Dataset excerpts
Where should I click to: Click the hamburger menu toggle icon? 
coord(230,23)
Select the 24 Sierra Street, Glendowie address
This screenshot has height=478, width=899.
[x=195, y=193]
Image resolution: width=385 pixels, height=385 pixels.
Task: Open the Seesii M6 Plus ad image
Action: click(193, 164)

-- What to work on --
An exact repeat of all the entries above is required.

-- Solution for this exercise --
Where should I click to: Click the hamburger menu toggle icon? 
coord(230,23)
Select the 24 Sierra Street, Glendowie address
This screenshot has height=478, width=899.
[x=195, y=193]
Image resolution: width=385 pixels, height=385 pixels.
Task: Open the Seesii M6 Plus ad image
Action: click(193, 164)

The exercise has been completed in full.